• _Provided text_
--

More on the coronavirus: A 9-year-old girl from Putnam County has become the youngest coronavirus-related death in the state. She’s the fifth child under the age of 17 to die as a result of COVID-19. WJXT. Miami Herald. About 31 percent of Americans said they’re opposed to sending children back into school classrooms this fall under any circumstances, according to a poll conducted by the Associated Press and the NORC Center for Public Affairs. Associated Press. About 70 percent of Tampa Bay area residents don’t think schools should resume in-person learning yet, according to a new survey. Florida Politics. The average U.S. school will spend an additional $1.8 million this year on health and safety measures to combat the coronavirus, according to a study by the School Superintendents Association and the Association of School Business Officials International. Education Dive.
District budgets: The proposed budget for the Sarasota County School District’s next fiscal year includes a 2.7 percent increase in operations spending, mostly for raises and benefits, a slight boost in property taxes and the withdrawal of $22 million from the reserve fund to make ends meet. The board will review the proposal today. Sarasota Herald-Tribune.
Superintendent search: Escambia County School Board members have accepted the recommendation of a citizens advisory committee that selected six semifinalists for the superintendent’s job. Each of the semifinalists will now provide written and video responses to five questions from the school board, which will then decide whom to interview in-person next month. The semifinalists are: Keith Leonard, the district’s assistant superintendent of human resources; Marques Stewart, the freshman academy principal at an Atlanta high school; Earl Johnson, the executive director of leadership and operations for the Flagler County School District; Keith Rittel, superintendent of the Provo City, Utah, district; Timothy Smith, executive area director for the Orange County School District; and Vincent Cotter, cofounder of the Exemplary Schools Organization consulting company. The person selected will replace Malcolm Thomas, who is retiring in November. Pensacola News Journal.

--

• _Listed entries_
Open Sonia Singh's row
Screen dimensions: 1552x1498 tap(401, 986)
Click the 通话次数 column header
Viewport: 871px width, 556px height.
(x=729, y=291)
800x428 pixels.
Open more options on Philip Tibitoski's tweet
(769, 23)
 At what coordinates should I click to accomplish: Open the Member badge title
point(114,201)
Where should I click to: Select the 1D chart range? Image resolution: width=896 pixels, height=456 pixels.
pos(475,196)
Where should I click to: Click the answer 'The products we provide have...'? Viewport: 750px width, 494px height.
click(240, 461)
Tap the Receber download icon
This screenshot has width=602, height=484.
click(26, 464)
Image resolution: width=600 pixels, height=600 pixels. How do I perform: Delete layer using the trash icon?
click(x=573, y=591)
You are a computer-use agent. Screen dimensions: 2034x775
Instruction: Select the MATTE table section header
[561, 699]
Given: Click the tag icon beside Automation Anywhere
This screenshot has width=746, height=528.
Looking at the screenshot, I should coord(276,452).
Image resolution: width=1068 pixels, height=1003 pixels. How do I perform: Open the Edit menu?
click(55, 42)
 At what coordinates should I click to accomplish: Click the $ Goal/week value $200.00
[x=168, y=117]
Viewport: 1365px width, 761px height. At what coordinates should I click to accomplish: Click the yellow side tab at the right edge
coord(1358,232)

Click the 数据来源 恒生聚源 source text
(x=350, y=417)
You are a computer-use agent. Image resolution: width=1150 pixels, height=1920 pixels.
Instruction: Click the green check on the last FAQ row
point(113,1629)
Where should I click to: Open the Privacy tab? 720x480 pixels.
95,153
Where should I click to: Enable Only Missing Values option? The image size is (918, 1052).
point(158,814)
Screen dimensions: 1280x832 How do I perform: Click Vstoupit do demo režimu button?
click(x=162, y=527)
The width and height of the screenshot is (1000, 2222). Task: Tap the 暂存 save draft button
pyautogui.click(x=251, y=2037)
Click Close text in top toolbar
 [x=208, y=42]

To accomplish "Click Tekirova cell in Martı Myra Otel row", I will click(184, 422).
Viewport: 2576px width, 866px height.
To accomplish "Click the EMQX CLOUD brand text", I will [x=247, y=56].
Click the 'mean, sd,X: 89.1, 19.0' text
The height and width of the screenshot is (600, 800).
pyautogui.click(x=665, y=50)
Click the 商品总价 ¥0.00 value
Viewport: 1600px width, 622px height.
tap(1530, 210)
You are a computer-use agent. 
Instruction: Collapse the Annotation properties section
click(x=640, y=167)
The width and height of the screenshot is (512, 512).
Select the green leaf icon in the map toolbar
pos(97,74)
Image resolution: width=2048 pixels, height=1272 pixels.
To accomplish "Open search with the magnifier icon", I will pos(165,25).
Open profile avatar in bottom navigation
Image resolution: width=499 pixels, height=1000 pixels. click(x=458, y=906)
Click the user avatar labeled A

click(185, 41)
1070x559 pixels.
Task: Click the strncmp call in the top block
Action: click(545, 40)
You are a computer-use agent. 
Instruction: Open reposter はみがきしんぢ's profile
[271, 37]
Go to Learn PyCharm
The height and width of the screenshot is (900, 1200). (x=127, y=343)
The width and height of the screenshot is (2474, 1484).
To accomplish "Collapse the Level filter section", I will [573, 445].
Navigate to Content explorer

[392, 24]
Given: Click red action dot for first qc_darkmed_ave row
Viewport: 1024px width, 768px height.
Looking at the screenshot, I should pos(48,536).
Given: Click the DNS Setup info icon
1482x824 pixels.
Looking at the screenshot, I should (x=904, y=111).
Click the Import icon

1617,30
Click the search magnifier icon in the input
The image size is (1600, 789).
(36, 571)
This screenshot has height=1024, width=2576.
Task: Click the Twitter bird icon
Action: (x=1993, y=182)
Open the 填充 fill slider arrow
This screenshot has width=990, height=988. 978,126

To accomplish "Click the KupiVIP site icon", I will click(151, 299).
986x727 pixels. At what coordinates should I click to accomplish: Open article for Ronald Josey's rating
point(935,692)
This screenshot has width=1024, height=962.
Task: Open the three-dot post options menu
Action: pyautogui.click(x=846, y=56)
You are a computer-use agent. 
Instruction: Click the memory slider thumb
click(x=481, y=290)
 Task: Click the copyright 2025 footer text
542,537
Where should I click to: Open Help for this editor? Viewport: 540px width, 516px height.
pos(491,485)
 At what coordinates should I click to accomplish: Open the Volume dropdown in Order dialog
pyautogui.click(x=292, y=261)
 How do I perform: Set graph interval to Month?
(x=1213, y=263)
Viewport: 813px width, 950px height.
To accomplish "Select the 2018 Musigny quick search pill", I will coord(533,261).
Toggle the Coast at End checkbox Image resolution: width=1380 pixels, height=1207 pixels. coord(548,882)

--

• _Problems to work on_
• a. Do the following statements agree with the Florida education news roundup? For each, answer yes or no and quote the words from the roundup that decide it.
(i) The girl from Putnam County was the first child under 17 in the state to die of COVID-19.
(ii) The Sarasota County School District's proposed budget draws $22 million from its reserve fund.
(iii) The Escambia County School Board will decide whom to interview after the semifinalists submit written and video responses.
• b. According to the Florida education news roundup, why is the Escambia County School District choosing a new superintendent? Answer in one to three sentences.
• c. Carry on the Florida education news roundup from its last sentence.

• _Exercise results_
• a.
(i) No: "She’s the fifth child under the age of 17 to die as a result of COVID-19."
(ii) Yes: "the withdrawal of $22 million from the reserve fund to make ends meet"
(iii) Yes: "Each of the semifinalists will now provide written and video responses to five questions from the school board, which will then decide whom to interview in-person next month."

• b. The district needs someone to replace Malcolm Thomas, who is retiring in November. The person selected will take over from him.

• c.
School board elections: A candidate for the Orange County School Board has filed a lawsuit that claims his opponent doesn’t live in the district he wants to represent. Michael Scott is challenging the eligibility of state Rep. Bruce Antone to run for the District 5 seat. Orlando Sentinel. Candidates for the District 3 and District 5 seats on the Indian River County School Board talk about the coronavirus pandemic’s effect on schools, the achievement gap, budget cuts and more. TCPalm. District 2 and District 4 candidates for the St. Lucie County School Board talk about reopening schools, security, career education and more. TCPalm. Charlotte County School Board candidates talked about reopening schools and education equity during a forum this week. Charlotte Sun.
Notable deaths: Sidney Bell, a longtime driver’s education teacher and coach at Jewett and Winter Haven high schools in Polk County, has died at the age of 87. Lakeland Ledger.
FFA being phased out: Land O’Lakes High School in Pasco County is ending its Future Farmers of America program after the next school year. School officials said enrollment is the program is down 48 percent in the past four years. Students still active in the program have started an online petition to try to save it, and have collected more than 2,000 signatures. WTVT.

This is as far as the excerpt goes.